The nice thing about models is that they allow you to do "what if" experiments on paper to assess how a system will behave under particular conditions. In population genetics, this can be extremely useful, because you can test different breeding strategies without having to actually produce many litters of puppies.
For example, let's say that a new genetic disorder has been discovered in your breed that is caused by a recessive mutation (we'll call it a), so individuals that are homozygous for the mutation (aa) are identified because they are "affected". To keep it simple, we'll say that affected animals can be easily identified at birth. Breeders will understandably want to eliminate the mutation from the breed, so they begin a rigorous program of removing all affected animals from the breeding population. How long will it take to eliminate the mutation from the breed?
We can use the Hardy-Weinberg equation to address this question:
I've made this little table using the Hardy-Weinberg equation -
If we know the frequency of aa is 0.04 (= q x q; in the table above as the 0 generation aa in yellow), then the frequency of a (= q) must be the square root of 0.04, or 0.2 (= 20%; in the table above as the 0 generation a in red).
If 20% of the alleles in the population are a, then 80% must be A (in red for generation 0).
With this information we can fill in AA (as p x p; or, 0.8 x 0.8 = 0.64) and likewise Aa (as 2pq, or 2 x 0.8 x 0.2).

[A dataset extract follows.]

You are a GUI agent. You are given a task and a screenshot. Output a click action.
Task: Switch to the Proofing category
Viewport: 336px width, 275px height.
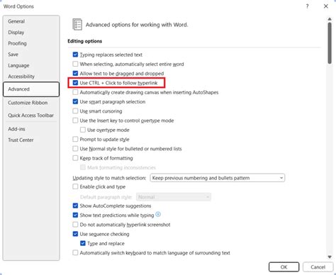(x=17, y=43)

So, we now have both the gene frequencies and genotype frequencies in our population when the mutation is discovered. And, since we know that our mutation is recessive, we know that Aa will have the same phenotype (i.e., appearance) as AA, so we can also compute the phenotypes in the population (blue in the table above).

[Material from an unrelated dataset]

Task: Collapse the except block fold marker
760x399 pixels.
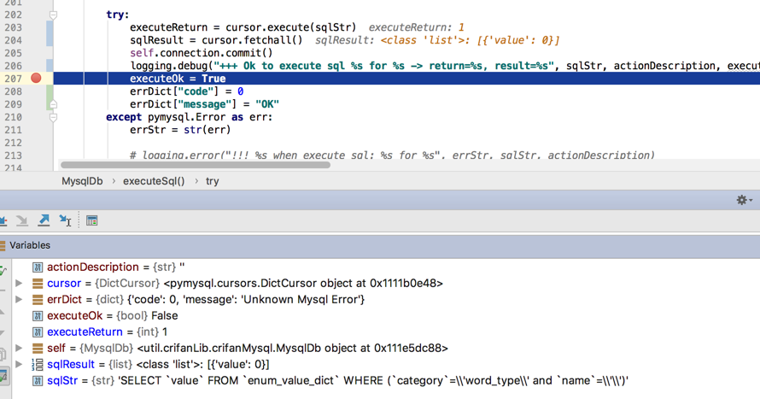Action: click(x=53, y=117)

So now we want to see how long it will take to remove the mutation from the population if we remove all of the aa animals every generation. I've filled in the results in this table for generations from 1 to 40, and I've graphed the results below to make it easier to see what happens.
The reason, of course, is that we are only selecting against the affected animals because we can recognize them by phenotype; animals that are carriers can't be detected, and when two carriers are bred they will produce affected offspring. We will reduce the carrier frequency through selection, but even after generations of strong selection against affected animals, we will still have carriers in the population and therefore the risk of producing affected animals. |
Go back to the table above, and look at the column in green. This is the percentage of the population each generation that would be carriers. Gosh, we would be throwing out more than 30% of the entire breed population for the first two generations, and another 20% or more for several generations after that (remember we're throwing out aa as well).

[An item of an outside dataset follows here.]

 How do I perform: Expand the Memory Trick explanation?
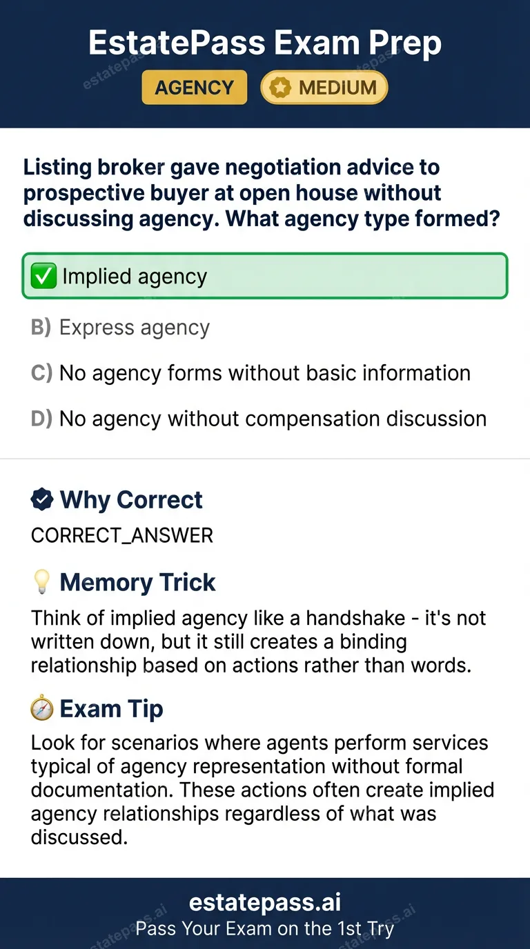[x=137, y=581]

That's a LOT of dogs - and their genes - to eliminate, just to deal with that one nasty mutation. It's hard to imagine that you could do this without having serious consequences to the gene pool of the breed. Have a look at this chart of the biochemical steps that need to occur for proper energy metabolism. (Here's a tiny bit of it, just to give you an idea. If you've had some biology, you might remember that circular reaction, which is the Krebs cycle. It's too small to read, don't even try; look at the big version at the link above.)
It seems obvious that just tossing random genes out of the gene pool could get you into some trouble. Unfortunately, many breeds have done exactly this. Time and time again, a genetic disorder popped up suddenly out of nowhere, breeders decided to manage it by eliminating all dogs with the gene, both affected and carriers, and they decimated their gene pool. Then invariably some other, previously unknown mutation starts causing problems, and the purge cycle begins again. This isn't genetic management. This is breed suicide. But it happens over and over. And it might not be an overt policy to eliminate carrier animals, but if people refuse to breed from them, the effect is the same - eventually, it's a genetic catastrophe that breeders will be unable to reverse.
The original point here was to look at how we can use a simple model like the Hardy-Weinberg equation to see what might happen under certain conditions. We could elaborate on a simple model like this, and for instance add into consideration that breeding is not random apart from the mutation we're trying to get rid of, but instead there is some level of deliberate inbreeding. We could see how a specific rate of inbreeding would affect allele and genotype frequencies in the population over time, and what it would mean to our efforts to manage a damaging allele. Population geneticists now have sophisticated software that allows them to model breeding strategies to determine the most effective way to reach a certain goal, or to determine how long it would take a population to reach a certain size, or how the frequency of a genetic disease would change over time. The permutations are infinite. But at the core of all of these population genetic models is the Hardy-Weinberg law that describes how gene frequencies vary in populations.